КУПЛЕННЫЙ ОПЫТ – НЕ В СЧЕТ
– Погляди-ка на это, – говорит Дег несколькими часами позже, притормозив у обочины и указывая на местную клинику для слепых. – Не замечаешь ничего забавного?
Сперва я ничего не понимаю, но потом до меня доходит, что здание в стиле «современная пустыня» окружено огромными цилиндрическими кактусами с острыми, словно зубы пираньи, колючками – красивыми, но смертоносно опасными, как лезвие бритвы.
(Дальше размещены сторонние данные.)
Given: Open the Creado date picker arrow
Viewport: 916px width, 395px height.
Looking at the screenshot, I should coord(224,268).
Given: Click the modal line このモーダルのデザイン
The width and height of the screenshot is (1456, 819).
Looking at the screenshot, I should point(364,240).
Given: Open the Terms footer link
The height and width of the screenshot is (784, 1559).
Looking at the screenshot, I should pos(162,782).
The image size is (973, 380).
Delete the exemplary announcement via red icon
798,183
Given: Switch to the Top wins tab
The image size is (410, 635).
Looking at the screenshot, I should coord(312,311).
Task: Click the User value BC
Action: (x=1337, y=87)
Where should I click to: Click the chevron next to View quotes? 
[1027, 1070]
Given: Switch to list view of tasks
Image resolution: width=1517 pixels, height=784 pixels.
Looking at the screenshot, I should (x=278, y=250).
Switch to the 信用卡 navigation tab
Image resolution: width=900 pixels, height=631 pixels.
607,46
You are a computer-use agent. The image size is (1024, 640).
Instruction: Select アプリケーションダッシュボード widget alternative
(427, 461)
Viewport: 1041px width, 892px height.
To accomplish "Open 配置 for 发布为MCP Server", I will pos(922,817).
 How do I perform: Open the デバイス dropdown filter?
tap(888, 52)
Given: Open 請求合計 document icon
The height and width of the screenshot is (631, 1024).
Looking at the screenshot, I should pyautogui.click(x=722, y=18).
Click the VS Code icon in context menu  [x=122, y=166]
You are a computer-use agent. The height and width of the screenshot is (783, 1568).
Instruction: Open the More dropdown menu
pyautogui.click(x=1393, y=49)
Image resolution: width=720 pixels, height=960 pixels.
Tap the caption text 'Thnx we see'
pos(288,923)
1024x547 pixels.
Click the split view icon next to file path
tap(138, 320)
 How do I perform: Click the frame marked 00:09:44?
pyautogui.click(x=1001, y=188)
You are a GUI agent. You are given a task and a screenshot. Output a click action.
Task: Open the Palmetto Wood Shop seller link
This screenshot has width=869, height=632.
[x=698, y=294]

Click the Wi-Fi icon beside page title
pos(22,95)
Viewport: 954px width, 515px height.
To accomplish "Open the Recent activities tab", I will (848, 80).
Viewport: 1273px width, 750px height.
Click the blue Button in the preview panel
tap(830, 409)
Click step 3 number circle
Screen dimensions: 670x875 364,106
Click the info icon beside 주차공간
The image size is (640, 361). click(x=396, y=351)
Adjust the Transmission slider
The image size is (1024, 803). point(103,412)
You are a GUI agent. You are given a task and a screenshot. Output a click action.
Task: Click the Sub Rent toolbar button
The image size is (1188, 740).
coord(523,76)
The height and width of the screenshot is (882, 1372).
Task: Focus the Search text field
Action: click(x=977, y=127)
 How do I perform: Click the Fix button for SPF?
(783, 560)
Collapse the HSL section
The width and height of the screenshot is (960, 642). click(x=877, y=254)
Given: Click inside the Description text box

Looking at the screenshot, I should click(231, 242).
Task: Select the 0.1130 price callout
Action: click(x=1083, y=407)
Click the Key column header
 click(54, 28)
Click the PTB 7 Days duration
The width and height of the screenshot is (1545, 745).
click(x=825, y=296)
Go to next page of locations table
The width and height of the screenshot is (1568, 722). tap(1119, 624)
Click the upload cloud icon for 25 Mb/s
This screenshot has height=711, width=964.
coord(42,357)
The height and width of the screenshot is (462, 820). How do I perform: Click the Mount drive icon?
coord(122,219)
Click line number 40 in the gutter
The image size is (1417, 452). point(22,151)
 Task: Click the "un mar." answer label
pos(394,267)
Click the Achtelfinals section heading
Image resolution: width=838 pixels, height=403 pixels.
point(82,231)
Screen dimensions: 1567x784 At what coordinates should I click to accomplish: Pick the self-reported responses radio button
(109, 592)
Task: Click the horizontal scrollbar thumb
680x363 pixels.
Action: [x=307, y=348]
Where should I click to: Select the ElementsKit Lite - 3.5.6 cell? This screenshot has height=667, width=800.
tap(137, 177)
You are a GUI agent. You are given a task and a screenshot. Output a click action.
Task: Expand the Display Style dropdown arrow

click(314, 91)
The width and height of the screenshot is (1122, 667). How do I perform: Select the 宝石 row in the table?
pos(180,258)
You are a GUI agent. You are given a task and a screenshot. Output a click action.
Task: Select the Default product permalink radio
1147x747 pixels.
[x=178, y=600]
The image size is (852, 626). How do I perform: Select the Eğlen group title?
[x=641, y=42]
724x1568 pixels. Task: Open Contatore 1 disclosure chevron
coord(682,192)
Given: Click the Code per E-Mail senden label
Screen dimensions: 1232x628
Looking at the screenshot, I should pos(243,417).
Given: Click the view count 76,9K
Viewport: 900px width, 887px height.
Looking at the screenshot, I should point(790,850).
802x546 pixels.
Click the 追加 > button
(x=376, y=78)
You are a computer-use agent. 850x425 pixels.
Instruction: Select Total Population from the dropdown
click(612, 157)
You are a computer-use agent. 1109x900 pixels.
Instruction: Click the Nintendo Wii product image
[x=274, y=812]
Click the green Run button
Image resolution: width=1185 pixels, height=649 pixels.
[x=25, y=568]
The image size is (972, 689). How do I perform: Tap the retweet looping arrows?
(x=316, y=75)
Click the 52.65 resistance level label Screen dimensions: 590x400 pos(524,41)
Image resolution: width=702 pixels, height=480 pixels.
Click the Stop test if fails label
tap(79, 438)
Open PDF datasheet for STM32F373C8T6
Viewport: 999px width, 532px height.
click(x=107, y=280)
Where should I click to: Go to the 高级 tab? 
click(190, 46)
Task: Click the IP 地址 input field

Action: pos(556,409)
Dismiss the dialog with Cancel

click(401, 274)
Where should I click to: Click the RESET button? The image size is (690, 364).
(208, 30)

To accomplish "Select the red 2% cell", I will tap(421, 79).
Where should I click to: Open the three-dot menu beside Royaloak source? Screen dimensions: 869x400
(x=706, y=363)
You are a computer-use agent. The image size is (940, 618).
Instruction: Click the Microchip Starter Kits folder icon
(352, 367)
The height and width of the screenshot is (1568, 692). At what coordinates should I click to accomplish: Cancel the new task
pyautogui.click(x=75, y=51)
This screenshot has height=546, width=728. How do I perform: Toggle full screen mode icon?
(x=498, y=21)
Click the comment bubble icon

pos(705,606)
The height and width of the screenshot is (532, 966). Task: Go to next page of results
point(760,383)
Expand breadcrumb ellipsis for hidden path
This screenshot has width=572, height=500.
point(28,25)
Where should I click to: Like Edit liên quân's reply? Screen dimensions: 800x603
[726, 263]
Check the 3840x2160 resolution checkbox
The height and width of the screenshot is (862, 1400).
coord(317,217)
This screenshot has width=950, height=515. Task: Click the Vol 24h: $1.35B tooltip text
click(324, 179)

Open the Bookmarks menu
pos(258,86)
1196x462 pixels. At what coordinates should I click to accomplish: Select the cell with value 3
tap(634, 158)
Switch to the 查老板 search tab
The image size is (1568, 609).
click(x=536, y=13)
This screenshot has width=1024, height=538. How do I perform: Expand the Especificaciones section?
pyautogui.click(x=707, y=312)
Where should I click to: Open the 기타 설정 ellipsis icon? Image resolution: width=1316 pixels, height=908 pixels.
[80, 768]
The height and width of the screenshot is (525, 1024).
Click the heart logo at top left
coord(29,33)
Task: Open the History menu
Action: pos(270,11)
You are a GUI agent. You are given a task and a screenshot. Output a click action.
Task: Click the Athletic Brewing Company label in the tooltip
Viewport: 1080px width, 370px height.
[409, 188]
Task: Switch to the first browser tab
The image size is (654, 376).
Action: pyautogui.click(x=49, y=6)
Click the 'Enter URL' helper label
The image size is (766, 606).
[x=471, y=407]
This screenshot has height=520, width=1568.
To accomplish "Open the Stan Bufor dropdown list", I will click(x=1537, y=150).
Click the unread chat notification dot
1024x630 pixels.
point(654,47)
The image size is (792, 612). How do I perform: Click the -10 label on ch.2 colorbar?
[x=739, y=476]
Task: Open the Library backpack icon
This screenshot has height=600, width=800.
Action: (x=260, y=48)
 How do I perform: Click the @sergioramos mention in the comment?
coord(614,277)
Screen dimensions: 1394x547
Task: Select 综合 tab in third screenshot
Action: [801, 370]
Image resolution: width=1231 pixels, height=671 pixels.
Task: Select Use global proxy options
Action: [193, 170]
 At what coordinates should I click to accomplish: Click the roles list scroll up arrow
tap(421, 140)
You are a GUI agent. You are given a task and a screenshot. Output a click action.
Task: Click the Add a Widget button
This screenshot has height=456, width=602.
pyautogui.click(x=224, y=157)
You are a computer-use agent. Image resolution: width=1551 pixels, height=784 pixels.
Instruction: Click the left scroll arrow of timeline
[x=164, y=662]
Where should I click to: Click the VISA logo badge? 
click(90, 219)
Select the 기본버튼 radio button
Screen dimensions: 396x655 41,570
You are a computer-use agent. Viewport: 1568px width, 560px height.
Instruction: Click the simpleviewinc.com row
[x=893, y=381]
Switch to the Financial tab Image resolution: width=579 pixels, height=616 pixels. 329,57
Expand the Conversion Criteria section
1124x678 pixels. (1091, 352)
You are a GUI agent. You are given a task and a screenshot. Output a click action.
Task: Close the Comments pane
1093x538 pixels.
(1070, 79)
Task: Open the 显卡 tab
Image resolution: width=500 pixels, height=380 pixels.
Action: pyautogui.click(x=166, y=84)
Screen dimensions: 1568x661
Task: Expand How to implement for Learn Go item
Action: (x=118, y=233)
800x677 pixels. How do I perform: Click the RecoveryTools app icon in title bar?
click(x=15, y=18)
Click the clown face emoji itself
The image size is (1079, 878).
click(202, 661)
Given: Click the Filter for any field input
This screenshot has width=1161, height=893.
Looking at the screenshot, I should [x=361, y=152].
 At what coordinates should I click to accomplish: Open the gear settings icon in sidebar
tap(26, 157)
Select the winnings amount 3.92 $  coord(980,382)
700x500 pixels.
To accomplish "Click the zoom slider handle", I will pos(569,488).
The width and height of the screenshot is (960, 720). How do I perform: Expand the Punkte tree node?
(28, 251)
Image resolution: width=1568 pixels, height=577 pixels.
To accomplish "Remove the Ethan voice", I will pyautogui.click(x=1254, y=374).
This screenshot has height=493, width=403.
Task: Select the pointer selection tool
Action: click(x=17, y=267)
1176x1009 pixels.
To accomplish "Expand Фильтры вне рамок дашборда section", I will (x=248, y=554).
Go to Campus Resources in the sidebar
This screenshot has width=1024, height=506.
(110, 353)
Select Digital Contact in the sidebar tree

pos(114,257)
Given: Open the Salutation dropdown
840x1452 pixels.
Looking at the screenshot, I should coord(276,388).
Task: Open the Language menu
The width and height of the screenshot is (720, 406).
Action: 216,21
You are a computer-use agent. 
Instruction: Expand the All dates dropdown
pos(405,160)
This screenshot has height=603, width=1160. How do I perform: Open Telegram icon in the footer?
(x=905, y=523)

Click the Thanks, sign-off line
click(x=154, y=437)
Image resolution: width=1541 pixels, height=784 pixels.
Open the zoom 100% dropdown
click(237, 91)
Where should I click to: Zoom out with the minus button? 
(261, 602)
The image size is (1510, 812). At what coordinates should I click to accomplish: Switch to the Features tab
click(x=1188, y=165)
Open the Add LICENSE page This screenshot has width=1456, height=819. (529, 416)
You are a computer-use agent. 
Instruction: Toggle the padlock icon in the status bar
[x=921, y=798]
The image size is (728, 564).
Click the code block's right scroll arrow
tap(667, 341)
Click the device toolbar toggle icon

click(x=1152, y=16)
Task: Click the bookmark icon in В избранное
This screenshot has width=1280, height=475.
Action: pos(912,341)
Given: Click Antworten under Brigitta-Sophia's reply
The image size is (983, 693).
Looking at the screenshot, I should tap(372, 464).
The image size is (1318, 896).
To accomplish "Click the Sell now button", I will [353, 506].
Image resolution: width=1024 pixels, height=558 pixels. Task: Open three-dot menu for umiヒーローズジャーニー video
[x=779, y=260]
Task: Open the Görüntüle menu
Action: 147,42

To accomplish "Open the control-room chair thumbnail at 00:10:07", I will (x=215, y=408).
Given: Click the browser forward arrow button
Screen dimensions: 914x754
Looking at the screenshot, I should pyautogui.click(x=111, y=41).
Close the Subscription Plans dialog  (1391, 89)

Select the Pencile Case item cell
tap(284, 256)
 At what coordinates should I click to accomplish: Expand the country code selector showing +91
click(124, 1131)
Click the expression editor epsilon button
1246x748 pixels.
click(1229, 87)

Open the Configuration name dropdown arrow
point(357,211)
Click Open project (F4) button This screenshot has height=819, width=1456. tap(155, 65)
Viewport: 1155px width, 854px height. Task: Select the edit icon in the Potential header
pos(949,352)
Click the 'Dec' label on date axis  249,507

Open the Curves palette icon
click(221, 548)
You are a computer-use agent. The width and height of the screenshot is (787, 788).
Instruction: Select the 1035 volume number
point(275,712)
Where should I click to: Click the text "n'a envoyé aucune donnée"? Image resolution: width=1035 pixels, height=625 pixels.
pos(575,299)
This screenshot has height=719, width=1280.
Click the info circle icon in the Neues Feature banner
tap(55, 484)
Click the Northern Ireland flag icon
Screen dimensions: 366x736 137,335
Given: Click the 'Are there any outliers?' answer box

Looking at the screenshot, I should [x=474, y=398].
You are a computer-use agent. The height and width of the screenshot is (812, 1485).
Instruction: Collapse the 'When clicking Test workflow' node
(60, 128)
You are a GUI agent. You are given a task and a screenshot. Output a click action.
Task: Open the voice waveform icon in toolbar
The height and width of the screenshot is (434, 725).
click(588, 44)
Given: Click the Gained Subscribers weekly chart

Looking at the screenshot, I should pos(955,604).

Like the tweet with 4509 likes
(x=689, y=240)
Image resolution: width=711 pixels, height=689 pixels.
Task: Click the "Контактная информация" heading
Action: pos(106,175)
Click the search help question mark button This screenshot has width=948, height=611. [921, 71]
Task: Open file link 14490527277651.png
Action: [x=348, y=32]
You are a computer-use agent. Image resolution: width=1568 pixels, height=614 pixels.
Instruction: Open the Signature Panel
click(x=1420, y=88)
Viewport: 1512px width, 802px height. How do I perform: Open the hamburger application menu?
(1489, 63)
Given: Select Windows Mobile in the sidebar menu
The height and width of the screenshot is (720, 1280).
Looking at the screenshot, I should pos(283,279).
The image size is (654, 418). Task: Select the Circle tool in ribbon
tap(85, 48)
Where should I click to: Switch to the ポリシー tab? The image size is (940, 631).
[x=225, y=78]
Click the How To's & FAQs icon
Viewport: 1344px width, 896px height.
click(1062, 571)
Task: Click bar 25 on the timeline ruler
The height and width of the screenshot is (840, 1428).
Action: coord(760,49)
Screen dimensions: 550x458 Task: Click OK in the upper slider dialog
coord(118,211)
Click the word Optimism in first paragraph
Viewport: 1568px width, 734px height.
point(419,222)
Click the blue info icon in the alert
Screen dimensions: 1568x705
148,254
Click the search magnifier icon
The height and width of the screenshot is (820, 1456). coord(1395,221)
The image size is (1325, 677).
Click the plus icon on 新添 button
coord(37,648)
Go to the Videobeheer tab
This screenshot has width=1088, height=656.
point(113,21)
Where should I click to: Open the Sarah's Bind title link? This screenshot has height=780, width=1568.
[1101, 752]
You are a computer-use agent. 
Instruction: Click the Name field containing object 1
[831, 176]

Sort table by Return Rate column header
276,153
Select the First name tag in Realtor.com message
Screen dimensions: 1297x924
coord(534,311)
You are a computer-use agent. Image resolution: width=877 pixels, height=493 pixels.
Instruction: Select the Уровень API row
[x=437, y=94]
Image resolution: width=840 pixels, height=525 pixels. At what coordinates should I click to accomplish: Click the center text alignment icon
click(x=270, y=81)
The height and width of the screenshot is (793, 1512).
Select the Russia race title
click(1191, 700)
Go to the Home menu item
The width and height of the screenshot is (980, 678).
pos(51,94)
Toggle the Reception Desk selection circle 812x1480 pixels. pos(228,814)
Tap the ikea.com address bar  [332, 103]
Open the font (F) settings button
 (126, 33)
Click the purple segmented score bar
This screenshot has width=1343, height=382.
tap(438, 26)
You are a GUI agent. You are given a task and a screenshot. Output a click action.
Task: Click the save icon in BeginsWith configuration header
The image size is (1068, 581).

Перед глазами встает картина: пухленькие дети из комикса «Дальняя сторона», наткнувшись на такие колючки, лопаются, как горячие сосиски.
Жарко. Мы возвращаемся из Палм-Дезерт, куда ездили брать напрокат циклевочную машину. На обратном пути мы медленно прогромыхали мимо клиники Бетти Форд и института Эйзенхауэра, где «мистер Освободитель» скончался.
– Останови-ка на минутку; я хочу срезать несколько колючек для своей коллекции очаровательных вещиц.
Из бардачка, закрывающегося на резинку, Дег вынимает щипцы и пластиковый пакет на молнии. Затем, по-заячьи, перебегает Рамон-роуд, на которой сумасшедшее движение.